Combining datasets: merging

Combining datasets: merging#

In the previous clean example, we demonstrated the three types of joins. Incomplete data are common, however. When either table is missing some of the content that would otherwise allow for a match, we need to consider how best to combine the datasets. The merge method can help us here.

Types of merging#

The merge method for pandas DataFrames has numerous parameters, but to accomplish the majority of common merges, there are four types of merges to consider: left, right, inner, and outer, which are each illustrated in the figure below, and through which we specify using the “how” parameter.

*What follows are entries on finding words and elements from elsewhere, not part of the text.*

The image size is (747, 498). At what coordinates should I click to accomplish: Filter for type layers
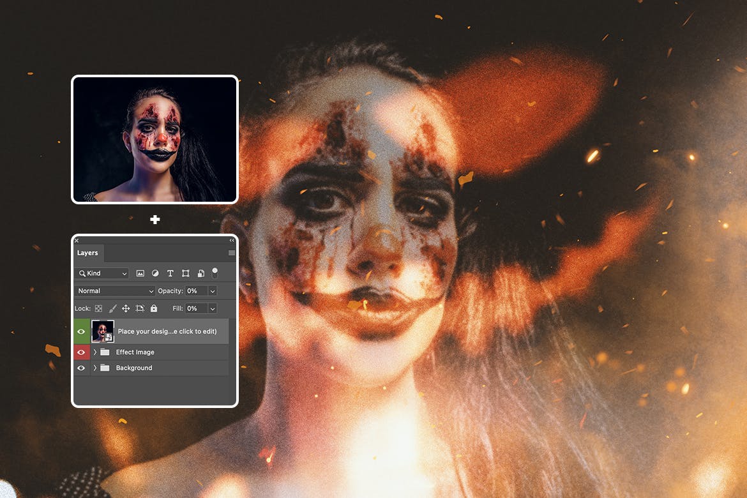point(170,273)
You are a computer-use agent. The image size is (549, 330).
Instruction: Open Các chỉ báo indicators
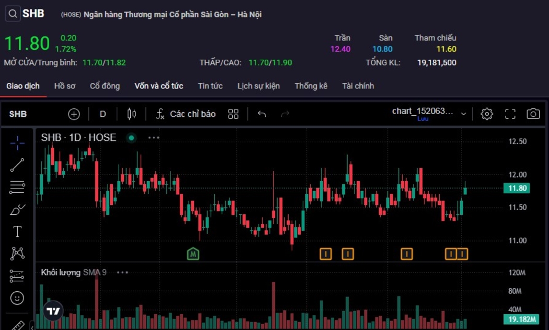[x=186, y=114]
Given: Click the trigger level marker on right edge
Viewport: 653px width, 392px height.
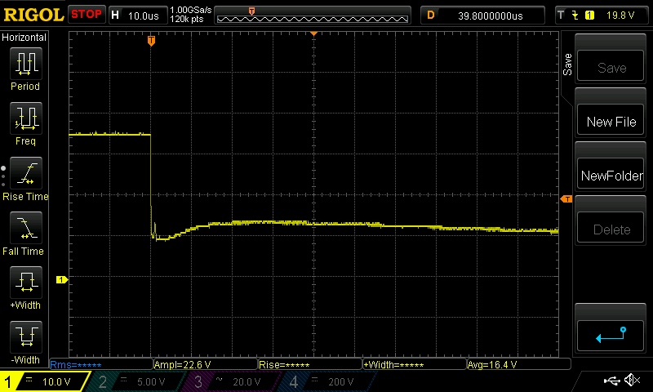Looking at the screenshot, I should (566, 199).
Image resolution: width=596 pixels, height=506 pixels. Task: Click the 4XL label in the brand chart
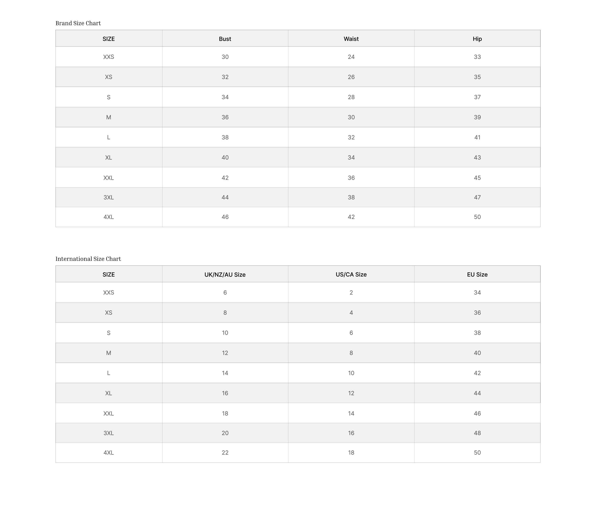[109, 217]
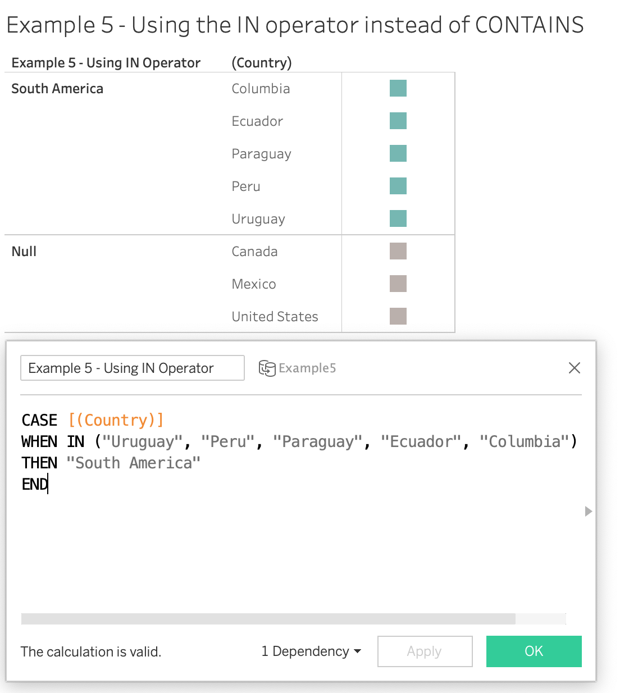Click the Example5 data source icon

pyautogui.click(x=267, y=368)
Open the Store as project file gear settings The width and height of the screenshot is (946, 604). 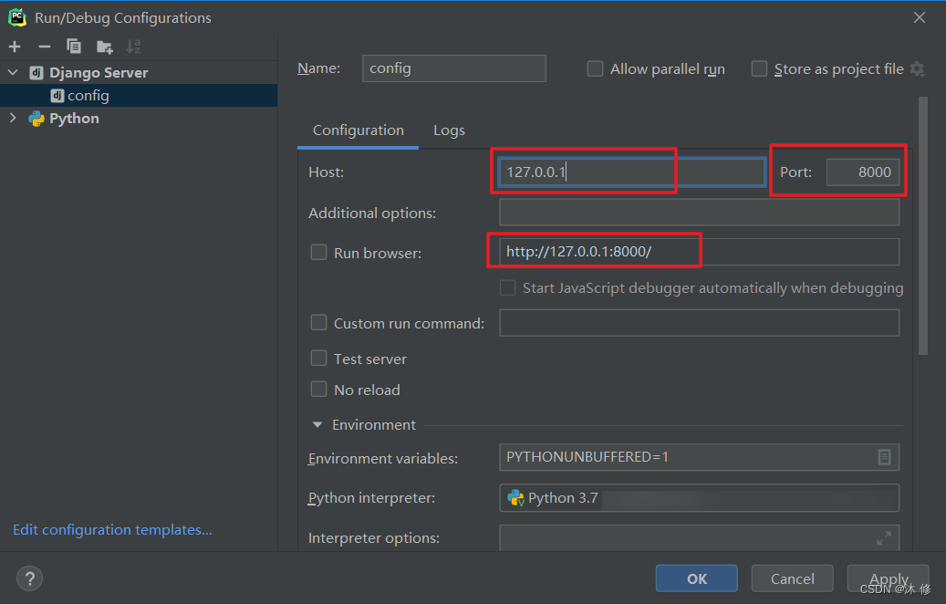[x=917, y=68]
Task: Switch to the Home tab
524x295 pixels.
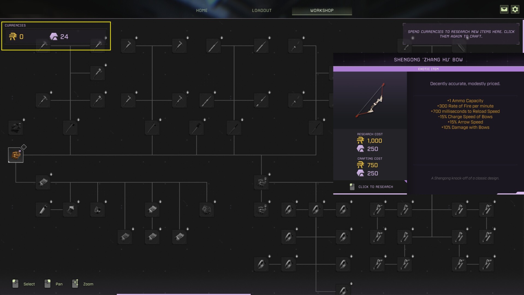Action: [202, 10]
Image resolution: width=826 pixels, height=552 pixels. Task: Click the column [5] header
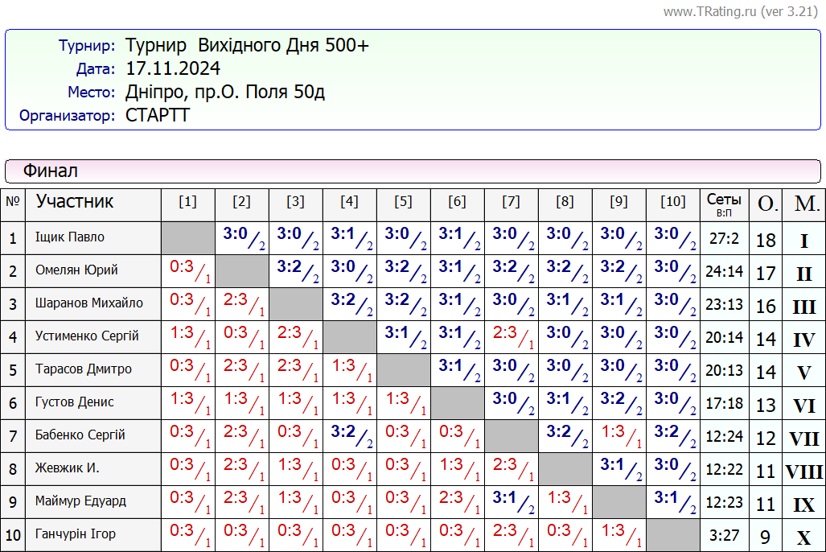tap(403, 202)
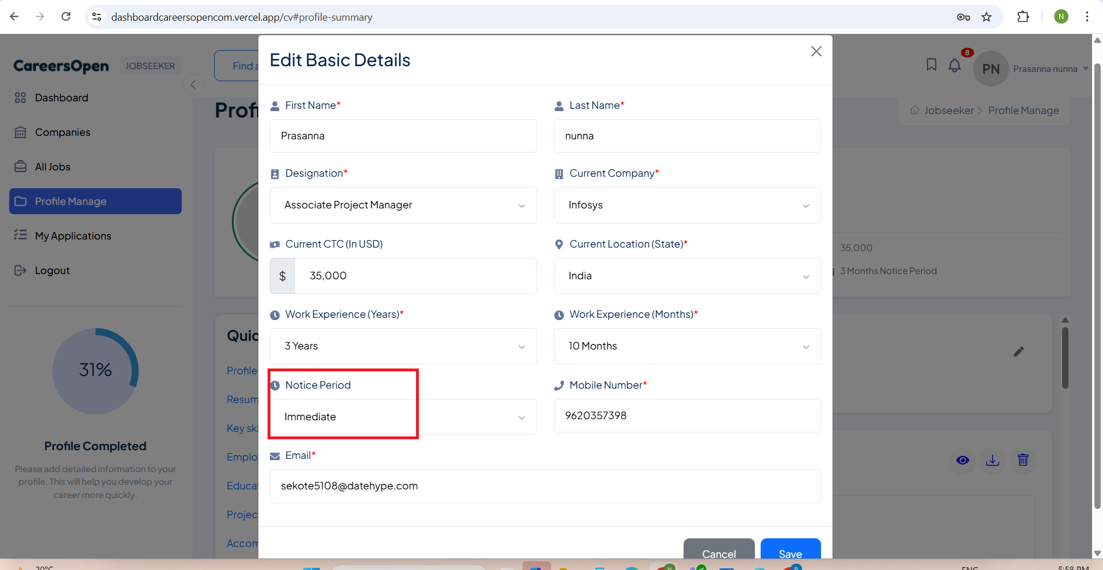The width and height of the screenshot is (1103, 570).
Task: Bookmark this page with star icon
Action: pyautogui.click(x=986, y=17)
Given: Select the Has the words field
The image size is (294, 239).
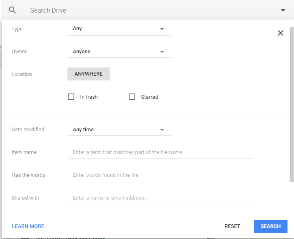Looking at the screenshot, I should [x=160, y=175].
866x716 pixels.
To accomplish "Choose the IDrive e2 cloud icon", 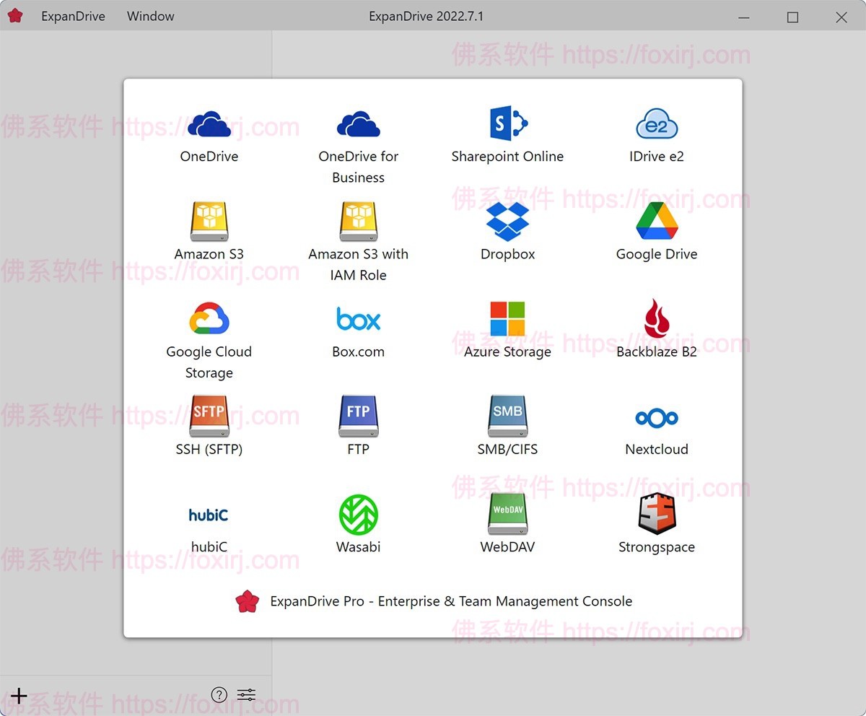I will (x=656, y=123).
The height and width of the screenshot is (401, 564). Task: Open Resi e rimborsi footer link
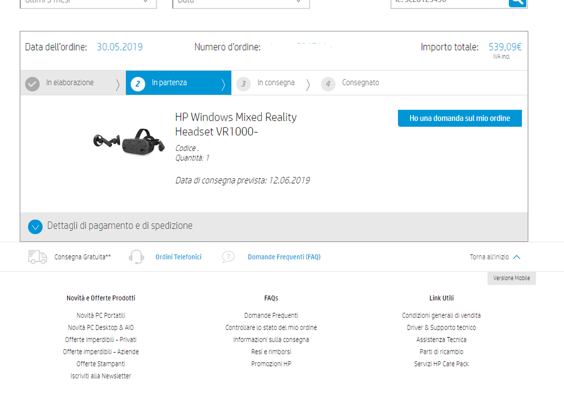coord(271,352)
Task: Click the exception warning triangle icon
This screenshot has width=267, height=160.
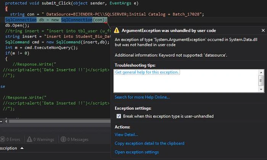Action: 116,31
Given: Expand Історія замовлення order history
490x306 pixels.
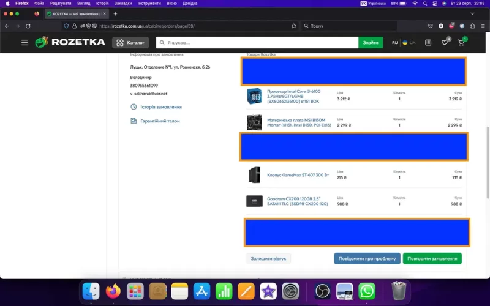Looking at the screenshot, I should pyautogui.click(x=160, y=107).
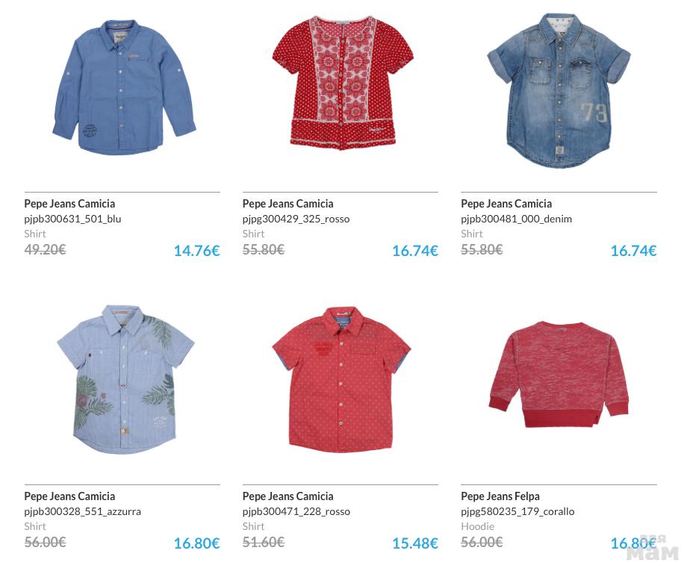Open the blue long-sleeve shirt image

click(x=124, y=87)
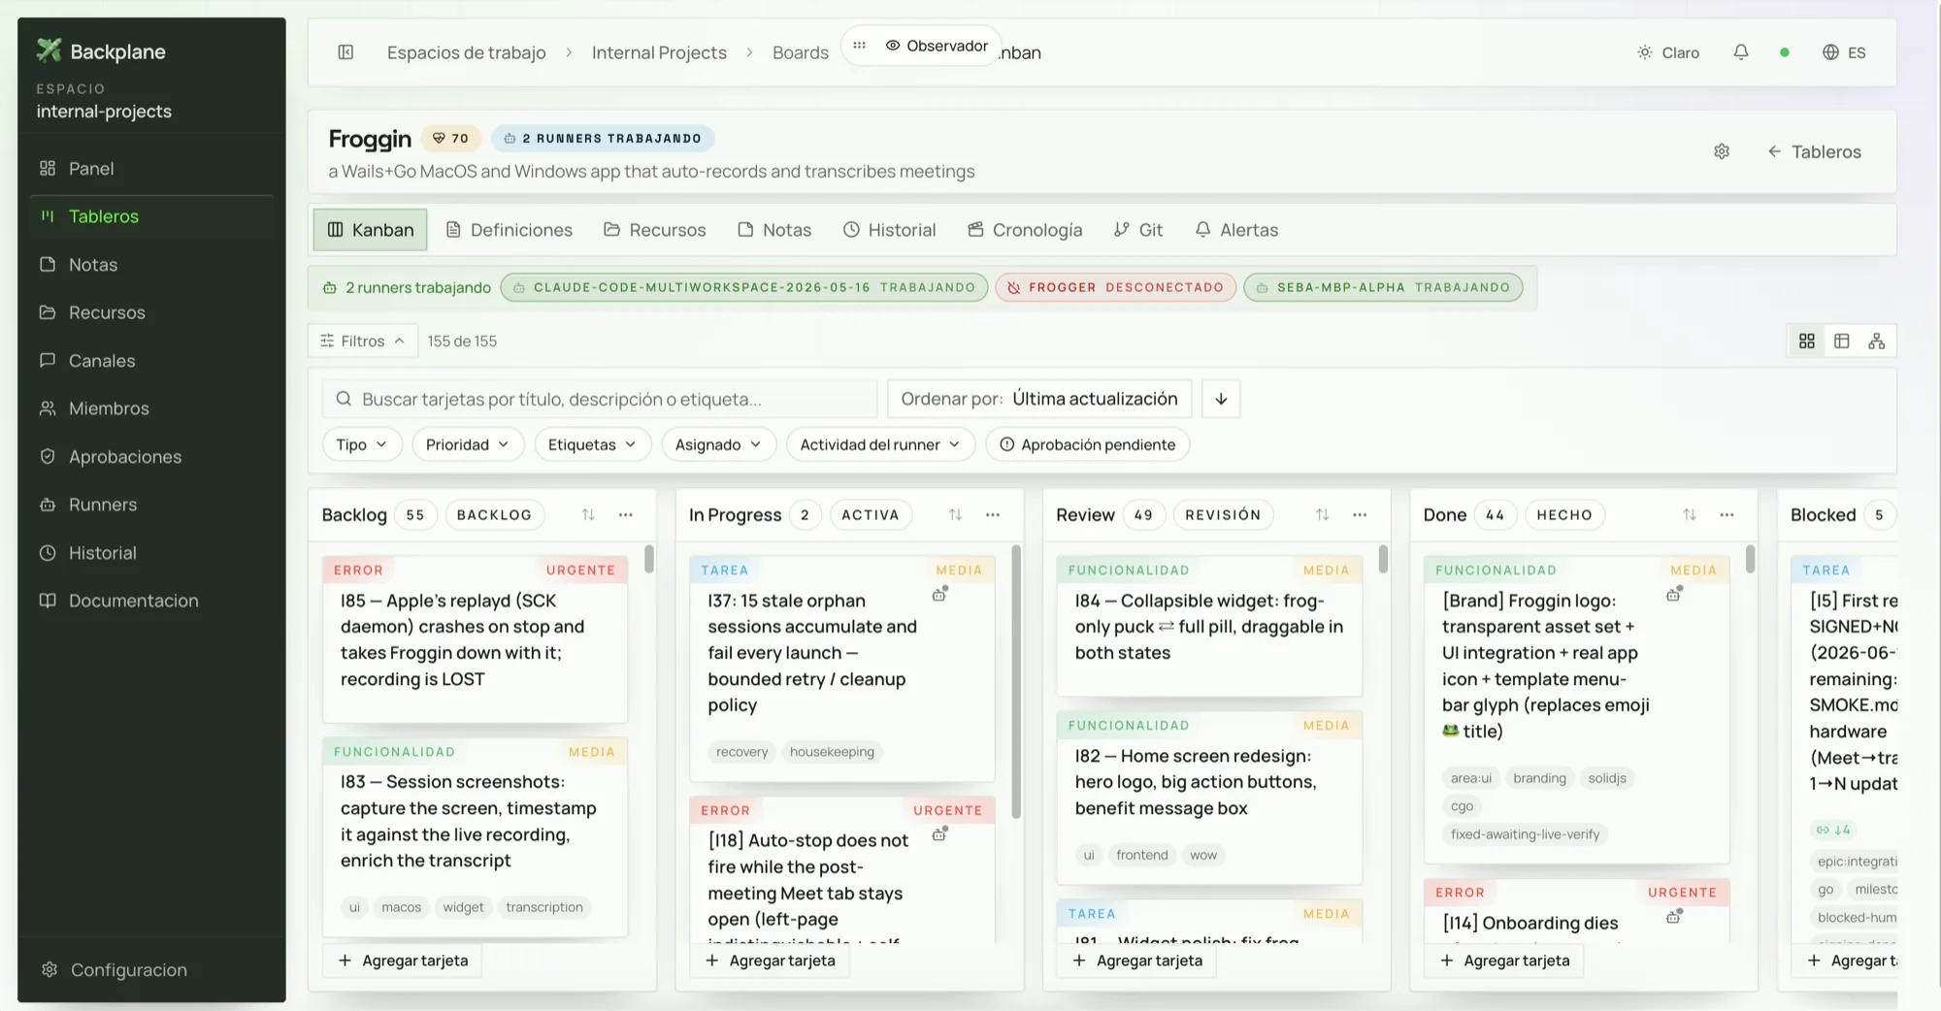Switch to hierarchy tree view icon
This screenshot has width=1941, height=1011.
[x=1877, y=342]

Here, the order of entering the parameters is very important. We’ll assume that we’re using the command pd.merge(a, b, ...) with a coming before b and that we’re merging on the data in column “C1”.

  • A left merge starts with the contents of a (the DataFrame on the “left”) and joins the rows of “C1” in b that match something in a. In the example below, we can see that the entries A and B in C1 match, but there is no C in b, therefore, there is a NaN in its place.

  • A right merge performs the same operation, but starts with the contents of b (the DataFrame on the “right”); in this case we see that there is no match for the value D in column C1 of DataFrame a, so that entry has a NaN value inserted.

  • An inner merge only keeps rows that have content that matches from both a and b.

  • An outer merge keeps all value and all rows from both a and b.

Types of Merges

Try it yourself#

Go ahead and try the above examples - create the DataFrames and perform the above merges. Make sure your results look the same as the above.

import pandas as pd

pd.set_option("mode.copy_on_write", True)

a = pd.DataFrame(data={"C1": ["A", "B", "C"], "C2": ["x", "y", "z"]})
a
C1 C2
0 A x
1 B y
2 C z
b = pd.DataFrame(data={"C1": ["A", "B", "D"], "C3": [11, 12, 13]})
b
C1 C3
0 A 11
1 B 12
2 D 13
merged = pd.merge(a, b, how="left", on="C1")
merged
C1 C2 C3
0 A x 11.0
1 B y 12.0
2 C z NaN
merged = pd.merge(a, b, how="right", on="C1")
merged
C1 C2 C3
0 A x 11
1 B y 12
2 D NaN 13
merged = pd.merge(a, b, how="inner", on="C1")
merged
C1 C2 C3
0 A x 11
1 B y 12
merged = pd.merge(a, b, how="outer", on="C1")
merged
C1 C2 C3
0 A x 11.0
1 B y 12.0
2 C z NaN
3 D NaN 13.0

Now that we have an understanding of the types of joins and the methods by which we can merge datasets (left, right, inner, and outer), in the next lesson, we’ll walk through a practical example where we put these tools into action.